Consider a sequence of continuous random variables $\{X_n\}^\infty_{n=1}$ that are independent and identically distributed under the probability density function $f_\theta (x)$, where $\theta \in [\ell ,u]$ is an unknown but deterministic parameter, $\ell < 0 <u$ and $\theta \neq 0$.Consider the random sequence:
\begin{equation} S_n = \sum_{i=2}^n \log\frac{f_{\hat{\theta}_{1:i-1}}(X_i)}{f_0(X_i)} \end{equation}
where $\hat{\theta}_{1:i-1}$ is the maximum likelihood estimate of the parameter $\theta$ using the observations $\{X_n\}^{i-1}_{n=1}$, and $S_0 \triangleq S_1 \triangleq 0$. Let $ \tau =\inf\{n \geq 2 : S_n \leq 0\}$. I am trying to show that $S_n$ may diverge to infinity before becoming non-positive, with non-zero probability, i.e., \begin{equation} \mathbb{P}(\tau = \infty) >0. \end{equation} My intuition says that this should hold due to the fact that $\hat{\theta}_{1:i-1}$ converges to $\theta$ almost surely as $i \rightarrow \infty$. Do you think this result should hold for the case that the maximum likelihood estimator is used to estimate the parameter $\theta$. I would really appreciate if anyone could provide any results that could be useful to show this claim! Thanks!

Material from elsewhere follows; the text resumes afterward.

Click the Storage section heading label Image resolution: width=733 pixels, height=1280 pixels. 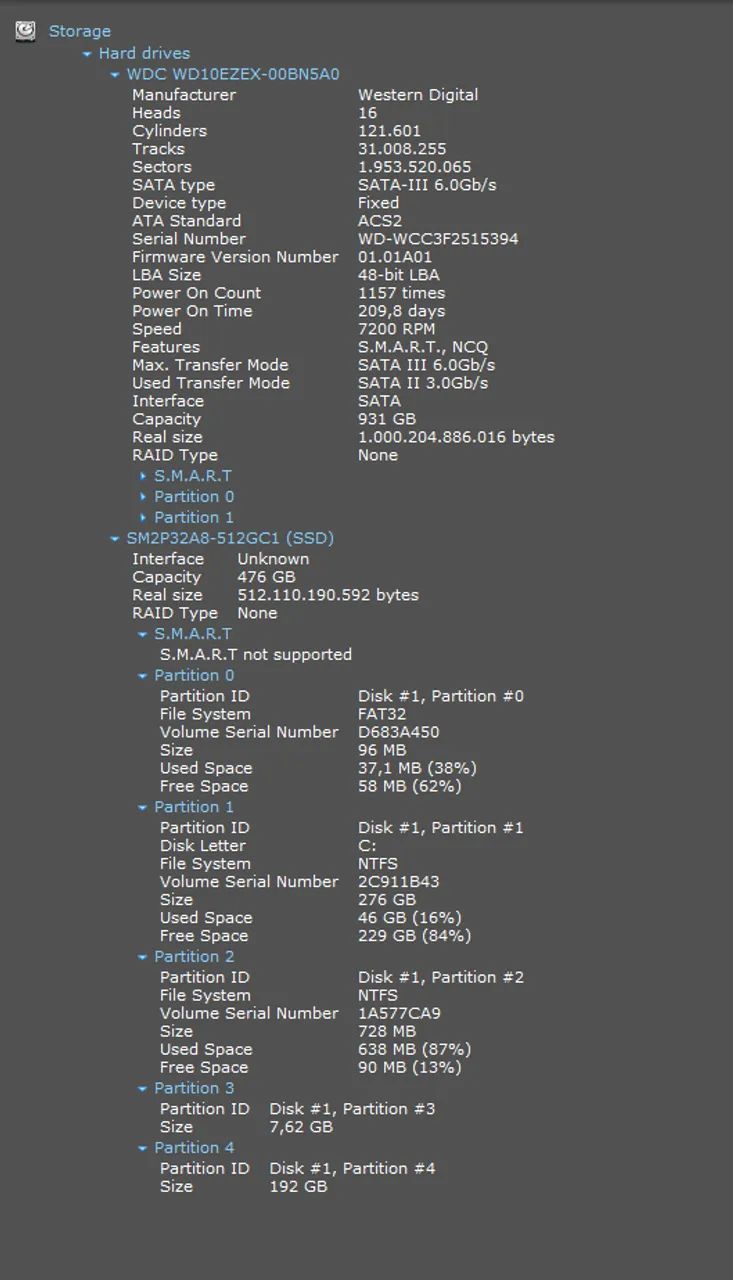(79, 30)
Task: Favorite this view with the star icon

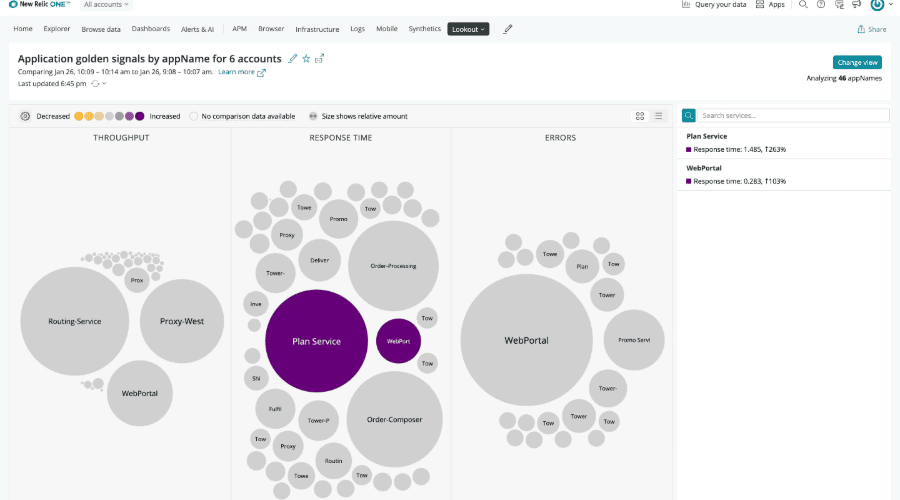Action: point(306,59)
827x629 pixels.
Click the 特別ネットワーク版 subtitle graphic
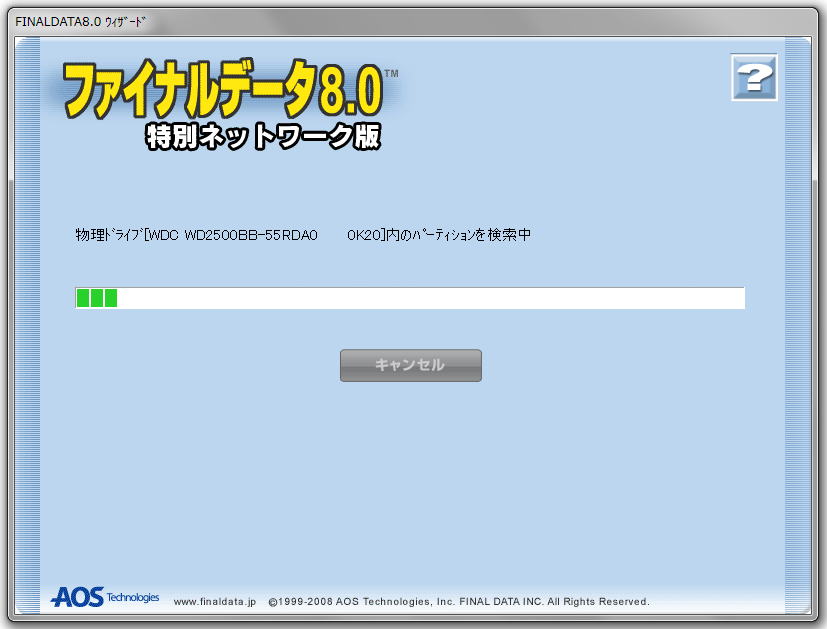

Is your question whether this can happen, or whether it must happen? It can happen, it doesn't have to happen. Your maximum likelihood estimators $\hat\theta_{1:i-1}$ don't even have converge to $\theta$... without some conditions on how $f_{\theta}$ depends on $\theta$, you can't say very much for sure. (For instance, if $f_{\theta}$ is actually independent of $\theta$, then $S_n$ is identically zero and $\tau = 2$.)